Paradoxalement, dans la mythologie écrite ou filmée des Américains, pourtant le peuple le plus bigot et le plus moralisateur du monde, les héros sont souvent les méchants, les voyous, les hors-la-loi, les tueurs. Dans le western en particulier. Jesse James, Billy the Kid, les frères Dalton en sont quelques tristes exemples, aux côtés desquels désormais Augustus Winter avec sa bande, les "héros" de Clifford Jackman, méritent de prendre toute leur place. Il est vrai que leur pays s’est construit sur une guerre civile d’une atrocité inouïe, et sur un génocide minutieusement exécuté. Les deux servent d’ailleurs d’arrière-plan à La famille Winter.
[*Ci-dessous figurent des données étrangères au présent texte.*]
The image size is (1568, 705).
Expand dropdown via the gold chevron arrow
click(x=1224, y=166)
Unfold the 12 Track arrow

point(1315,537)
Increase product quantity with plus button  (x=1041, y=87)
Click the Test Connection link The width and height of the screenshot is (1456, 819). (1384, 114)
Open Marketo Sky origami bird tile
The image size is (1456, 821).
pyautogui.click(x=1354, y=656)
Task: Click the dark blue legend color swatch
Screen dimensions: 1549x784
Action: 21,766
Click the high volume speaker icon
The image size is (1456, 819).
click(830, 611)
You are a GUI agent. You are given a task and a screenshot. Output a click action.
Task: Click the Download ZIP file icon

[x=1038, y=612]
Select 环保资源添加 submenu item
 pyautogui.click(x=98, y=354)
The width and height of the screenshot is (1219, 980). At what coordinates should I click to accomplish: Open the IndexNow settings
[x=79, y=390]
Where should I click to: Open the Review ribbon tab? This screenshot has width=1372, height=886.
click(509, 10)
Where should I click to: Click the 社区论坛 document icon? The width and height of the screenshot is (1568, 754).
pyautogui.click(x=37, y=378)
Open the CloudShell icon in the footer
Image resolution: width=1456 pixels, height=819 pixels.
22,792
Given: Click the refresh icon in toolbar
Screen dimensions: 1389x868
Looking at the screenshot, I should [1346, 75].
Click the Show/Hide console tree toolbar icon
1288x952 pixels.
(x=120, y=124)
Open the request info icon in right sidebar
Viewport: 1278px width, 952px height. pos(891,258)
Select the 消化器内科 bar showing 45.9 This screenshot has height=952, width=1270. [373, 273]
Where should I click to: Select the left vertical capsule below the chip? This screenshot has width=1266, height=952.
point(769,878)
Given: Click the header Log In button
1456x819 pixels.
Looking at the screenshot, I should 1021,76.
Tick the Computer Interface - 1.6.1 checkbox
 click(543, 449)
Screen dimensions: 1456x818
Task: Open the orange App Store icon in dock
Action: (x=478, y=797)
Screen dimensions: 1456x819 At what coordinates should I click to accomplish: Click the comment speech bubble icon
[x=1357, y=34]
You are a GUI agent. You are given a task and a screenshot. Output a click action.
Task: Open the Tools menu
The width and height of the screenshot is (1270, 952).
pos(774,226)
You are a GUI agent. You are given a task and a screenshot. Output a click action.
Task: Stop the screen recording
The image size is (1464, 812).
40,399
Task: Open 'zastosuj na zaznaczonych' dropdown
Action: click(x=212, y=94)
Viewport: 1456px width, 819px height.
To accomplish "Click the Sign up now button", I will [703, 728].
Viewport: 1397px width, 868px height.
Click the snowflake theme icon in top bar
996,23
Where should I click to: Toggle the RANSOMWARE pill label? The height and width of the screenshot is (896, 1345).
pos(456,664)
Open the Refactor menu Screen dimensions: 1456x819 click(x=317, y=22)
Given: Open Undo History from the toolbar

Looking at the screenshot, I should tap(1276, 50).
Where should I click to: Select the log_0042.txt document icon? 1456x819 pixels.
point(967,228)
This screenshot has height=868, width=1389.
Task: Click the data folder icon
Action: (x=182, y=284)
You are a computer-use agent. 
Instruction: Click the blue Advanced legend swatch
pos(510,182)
En 1864, en Géorgie, Winter, fils de pasteur totalement perverti, Quentin Ross, garçon de bonne famille devenu tueur psychopathe, et leurs acolytes débiles, les frères Empire, soi-disant bummers de Sherman, c’est-à-dire "escarmoucheurs" sous les ordres du général nordiste, ont commis les pires exactions dans le Sud vaincu. Ensuite, déserteurs, ils ont échappé de peu à la cour martiale. On les retrouvera brigands de grand chemin déguisés en membres du Ku Klux Klan, mercenaires à Chicago recrutés par les Républicains pour battre le maire démocrate par tous les moyens, puis auteurs de massacres d’Apaches, en 1881, auquels Geronimo échappe de justesse. Il faudra la trahison du métis Bill Bread, l’acharnement de Matt Shakespeare, employé de l’Agence Pinkerton, pour qu’enfin la bande soit éliminée, en 1891. Quant à Winter lui-même, on ne sait pas trop.

Quoique canadien, Clifford Jackman connaît par cœur les codes du genre, il en joue, à la fois fidèle et inventif. Chez lui, la boucherie se veut métaphysique, et la cavale une forme de résistance à la civilisation. Le regretté Sergio Leone en aurait tiré un western impeccable.